═══ Input material ═══

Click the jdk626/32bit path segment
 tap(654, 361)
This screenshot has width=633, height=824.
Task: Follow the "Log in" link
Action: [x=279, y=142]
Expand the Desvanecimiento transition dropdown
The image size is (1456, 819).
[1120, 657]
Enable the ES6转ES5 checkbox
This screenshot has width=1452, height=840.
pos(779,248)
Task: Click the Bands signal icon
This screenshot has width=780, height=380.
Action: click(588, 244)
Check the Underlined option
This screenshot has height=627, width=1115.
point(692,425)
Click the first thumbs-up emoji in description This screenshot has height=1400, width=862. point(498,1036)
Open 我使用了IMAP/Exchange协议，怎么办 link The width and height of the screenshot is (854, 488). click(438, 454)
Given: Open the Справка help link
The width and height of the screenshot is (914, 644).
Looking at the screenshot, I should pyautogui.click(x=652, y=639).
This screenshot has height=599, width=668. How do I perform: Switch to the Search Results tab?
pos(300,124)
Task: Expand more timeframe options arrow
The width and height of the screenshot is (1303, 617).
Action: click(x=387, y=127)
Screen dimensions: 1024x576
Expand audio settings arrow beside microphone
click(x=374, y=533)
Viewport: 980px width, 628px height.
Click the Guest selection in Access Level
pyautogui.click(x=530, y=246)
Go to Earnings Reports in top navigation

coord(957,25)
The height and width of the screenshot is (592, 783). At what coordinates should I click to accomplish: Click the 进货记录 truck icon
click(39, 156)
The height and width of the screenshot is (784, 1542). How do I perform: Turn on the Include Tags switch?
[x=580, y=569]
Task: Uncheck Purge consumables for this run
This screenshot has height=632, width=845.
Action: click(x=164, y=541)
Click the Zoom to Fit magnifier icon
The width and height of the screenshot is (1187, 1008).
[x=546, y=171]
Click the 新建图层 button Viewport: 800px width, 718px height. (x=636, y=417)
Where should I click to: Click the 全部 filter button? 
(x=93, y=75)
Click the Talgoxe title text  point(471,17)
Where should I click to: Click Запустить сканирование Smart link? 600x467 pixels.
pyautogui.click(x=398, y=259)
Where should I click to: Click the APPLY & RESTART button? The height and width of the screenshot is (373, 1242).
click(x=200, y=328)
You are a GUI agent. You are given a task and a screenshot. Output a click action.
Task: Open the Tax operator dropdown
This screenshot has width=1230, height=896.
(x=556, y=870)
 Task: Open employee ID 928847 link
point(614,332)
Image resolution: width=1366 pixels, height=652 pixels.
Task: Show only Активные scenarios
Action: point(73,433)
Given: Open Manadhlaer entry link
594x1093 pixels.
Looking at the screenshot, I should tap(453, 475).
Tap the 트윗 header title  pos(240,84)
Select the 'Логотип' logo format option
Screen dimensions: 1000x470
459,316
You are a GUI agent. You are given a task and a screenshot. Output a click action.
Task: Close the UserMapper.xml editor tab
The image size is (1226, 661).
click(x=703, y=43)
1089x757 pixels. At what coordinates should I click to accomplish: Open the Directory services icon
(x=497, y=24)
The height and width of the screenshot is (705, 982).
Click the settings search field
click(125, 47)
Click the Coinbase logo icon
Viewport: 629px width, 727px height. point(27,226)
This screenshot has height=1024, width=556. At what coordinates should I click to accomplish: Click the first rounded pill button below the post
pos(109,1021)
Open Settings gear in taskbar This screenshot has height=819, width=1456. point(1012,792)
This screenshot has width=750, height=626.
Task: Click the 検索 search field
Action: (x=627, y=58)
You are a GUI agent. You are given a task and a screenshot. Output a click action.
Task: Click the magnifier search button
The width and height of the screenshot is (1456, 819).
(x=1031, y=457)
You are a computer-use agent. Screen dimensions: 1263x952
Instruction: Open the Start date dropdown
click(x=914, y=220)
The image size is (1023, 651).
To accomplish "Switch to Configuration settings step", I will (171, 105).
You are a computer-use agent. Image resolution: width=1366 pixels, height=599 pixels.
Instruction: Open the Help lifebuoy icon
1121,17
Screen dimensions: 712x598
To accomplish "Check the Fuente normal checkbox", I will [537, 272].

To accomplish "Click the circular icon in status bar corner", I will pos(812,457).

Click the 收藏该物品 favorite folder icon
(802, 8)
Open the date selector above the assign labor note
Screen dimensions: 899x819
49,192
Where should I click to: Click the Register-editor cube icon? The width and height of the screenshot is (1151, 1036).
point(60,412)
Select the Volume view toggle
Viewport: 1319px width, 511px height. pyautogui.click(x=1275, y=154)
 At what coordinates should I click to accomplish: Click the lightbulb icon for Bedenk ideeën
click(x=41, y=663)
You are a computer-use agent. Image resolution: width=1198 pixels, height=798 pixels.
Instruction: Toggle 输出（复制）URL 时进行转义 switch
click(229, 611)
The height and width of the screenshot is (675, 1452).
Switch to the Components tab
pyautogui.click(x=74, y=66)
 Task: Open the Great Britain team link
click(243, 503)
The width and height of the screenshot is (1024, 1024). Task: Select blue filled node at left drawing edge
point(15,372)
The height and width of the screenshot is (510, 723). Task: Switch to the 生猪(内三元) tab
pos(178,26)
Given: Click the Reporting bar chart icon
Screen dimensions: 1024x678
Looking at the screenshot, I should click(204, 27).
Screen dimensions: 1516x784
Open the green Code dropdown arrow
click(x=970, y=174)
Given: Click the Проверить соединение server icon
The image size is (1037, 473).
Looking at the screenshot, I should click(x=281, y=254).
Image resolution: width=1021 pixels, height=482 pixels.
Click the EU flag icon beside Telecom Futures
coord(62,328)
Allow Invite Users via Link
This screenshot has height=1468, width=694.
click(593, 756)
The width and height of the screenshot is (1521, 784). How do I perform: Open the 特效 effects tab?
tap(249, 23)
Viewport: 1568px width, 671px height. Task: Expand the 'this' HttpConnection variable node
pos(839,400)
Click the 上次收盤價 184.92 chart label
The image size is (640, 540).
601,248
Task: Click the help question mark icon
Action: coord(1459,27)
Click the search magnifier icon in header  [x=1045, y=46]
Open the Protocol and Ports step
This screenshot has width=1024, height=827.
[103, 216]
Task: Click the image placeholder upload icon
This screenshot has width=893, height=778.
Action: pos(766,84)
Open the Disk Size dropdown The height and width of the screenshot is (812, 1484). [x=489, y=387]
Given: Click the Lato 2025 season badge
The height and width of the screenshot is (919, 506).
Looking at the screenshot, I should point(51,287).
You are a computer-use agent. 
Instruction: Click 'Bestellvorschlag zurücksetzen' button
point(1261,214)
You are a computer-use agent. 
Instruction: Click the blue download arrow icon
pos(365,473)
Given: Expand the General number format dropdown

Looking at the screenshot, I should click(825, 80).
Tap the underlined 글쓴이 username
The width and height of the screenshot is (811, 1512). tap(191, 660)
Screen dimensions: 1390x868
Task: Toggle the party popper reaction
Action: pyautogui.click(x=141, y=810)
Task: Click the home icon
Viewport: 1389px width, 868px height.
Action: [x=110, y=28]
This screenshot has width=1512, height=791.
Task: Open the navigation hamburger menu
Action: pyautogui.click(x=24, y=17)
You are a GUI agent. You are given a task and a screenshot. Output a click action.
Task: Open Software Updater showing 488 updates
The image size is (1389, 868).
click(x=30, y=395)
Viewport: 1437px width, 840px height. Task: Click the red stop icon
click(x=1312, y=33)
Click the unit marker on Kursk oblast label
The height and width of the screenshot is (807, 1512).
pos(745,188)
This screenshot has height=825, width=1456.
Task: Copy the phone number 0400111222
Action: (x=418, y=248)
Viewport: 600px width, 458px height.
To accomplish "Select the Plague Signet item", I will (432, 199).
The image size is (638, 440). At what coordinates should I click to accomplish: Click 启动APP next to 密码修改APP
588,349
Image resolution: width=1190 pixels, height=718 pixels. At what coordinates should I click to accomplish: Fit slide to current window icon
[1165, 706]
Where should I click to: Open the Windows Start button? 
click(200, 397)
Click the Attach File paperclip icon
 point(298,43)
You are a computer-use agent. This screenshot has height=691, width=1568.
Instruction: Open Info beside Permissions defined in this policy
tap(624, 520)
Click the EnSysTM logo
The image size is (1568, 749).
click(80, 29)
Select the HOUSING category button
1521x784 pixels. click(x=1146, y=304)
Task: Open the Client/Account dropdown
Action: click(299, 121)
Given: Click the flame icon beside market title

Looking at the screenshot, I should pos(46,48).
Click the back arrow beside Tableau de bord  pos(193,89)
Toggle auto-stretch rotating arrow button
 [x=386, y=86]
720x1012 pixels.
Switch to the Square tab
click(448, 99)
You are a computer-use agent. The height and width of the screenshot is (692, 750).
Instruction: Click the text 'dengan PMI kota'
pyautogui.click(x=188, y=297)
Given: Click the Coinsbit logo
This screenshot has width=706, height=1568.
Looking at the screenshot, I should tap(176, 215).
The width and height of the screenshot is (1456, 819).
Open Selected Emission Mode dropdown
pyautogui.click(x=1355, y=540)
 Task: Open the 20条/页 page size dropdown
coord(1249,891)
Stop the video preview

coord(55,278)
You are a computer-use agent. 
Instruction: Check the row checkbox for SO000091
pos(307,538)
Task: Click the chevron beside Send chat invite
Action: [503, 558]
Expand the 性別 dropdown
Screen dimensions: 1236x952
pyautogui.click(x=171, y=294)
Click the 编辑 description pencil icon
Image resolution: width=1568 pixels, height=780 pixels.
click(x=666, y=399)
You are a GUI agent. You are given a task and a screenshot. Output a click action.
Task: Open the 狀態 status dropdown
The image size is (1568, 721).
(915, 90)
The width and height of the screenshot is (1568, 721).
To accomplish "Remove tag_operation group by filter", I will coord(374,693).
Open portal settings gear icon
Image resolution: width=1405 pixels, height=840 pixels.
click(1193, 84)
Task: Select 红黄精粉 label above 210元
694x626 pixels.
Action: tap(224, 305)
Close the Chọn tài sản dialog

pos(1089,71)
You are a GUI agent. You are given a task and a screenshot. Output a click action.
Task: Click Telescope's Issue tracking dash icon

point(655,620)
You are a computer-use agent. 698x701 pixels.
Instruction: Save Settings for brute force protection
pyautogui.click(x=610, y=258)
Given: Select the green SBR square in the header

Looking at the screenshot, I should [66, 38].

═══

### To be done
Recast the listing lines from the line containing "Given: Open the Справка help link" to the line containing "Looking at the screenshot, I should tap(453, 475)." as a Markdown table with the columns Row and Line. Number each row and omit blank lines.

### Response
| Row | Line |
|---|---|
| 1 | Given: Open the Справка help link |
| 2 | The width and height of the screenshot is (914, 644). |
| 3 | Looking at the screenshot, I should pyautogui.click(x=652, y=639). |
| 4 | This screenshot has height=599, width=668. How do I perform: Switch to the Search Results tab? |
| 5 | pos(300,124) |
| 6 | Task: Expand more timeframe options arrow |
| 7 | The width and height of the screenshot is (1303, 617). |
| 8 | Action: click(x=387, y=127) |
| 9 | Screen dimensions: 1024x576 |
| 10 | Expand audio settings arrow beside microphone |
| 11 | click(x=374, y=533) |
| 12 | Viewport: 980px width, 628px height. |
| 13 | Click the Guest selection in Access Level |
| 14 | pyautogui.click(x=530, y=246) |
| 15 | Go to Earnings Reports in top navigation |
| 16 | coord(957,25) |
| 17 | The height and width of the screenshot is (592, 783). At what coordinates should I click to accomplish: Click the 进货记录 truck icon |
| 18 | click(39, 156) |
| 19 | The height and width of the screenshot is (784, 1542). How do I perform: Turn on the Include Tags switch? |
| 20 | [x=580, y=569] |
| 21 | Task: Uncheck Purge consumables for this run |
| 22 | This screenshot has height=632, width=845. |
| 23 | Action: click(x=164, y=541) |
| 24 | Click the Zoom to Fit magnifier icon |
| 25 | The width and height of the screenshot is (1187, 1008). |
| 26 | [x=546, y=171] |
| 27 | Click the 新建图层 button Viewport: 800px width, 718px height. (x=636, y=417) |
| 28 | Where should I click to: Click the 全部 filter button?  |
| 29 | (x=93, y=75) |
| 30 | Click the Talgoxe title text  point(471,17) |
| 31 | Where should I click to: Click Запустить сканирование Smart link? 600x467 pixels. |
| 32 | pyautogui.click(x=398, y=259) |
| 33 | Where should I click to: Click the APPLY & RESTART button? The height and width of the screenshot is (373, 1242). |
| 34 | click(x=200, y=328) |
| 35 | You are a GUI agent. You are given a task and a screenshot. Output a click action. |
| 36 | Task: Open the Tax operator dropdown |
| 37 | This screenshot has width=1230, height=896. |
| 38 | (x=556, y=870) |
| 39 |  Task: Open employee ID 928847 link |
| 40 | point(614,332) |
| 41 | Image resolution: width=1366 pixels, height=652 pixels. |
| 42 | Task: Show only Активные scenarios |
| 43 | Action: point(73,433) |
| 44 | Given: Open Manadhlaer entry link |
| 45 | 594x1093 pixels. |
| 46 | Looking at the screenshot, I should tap(453, 475). |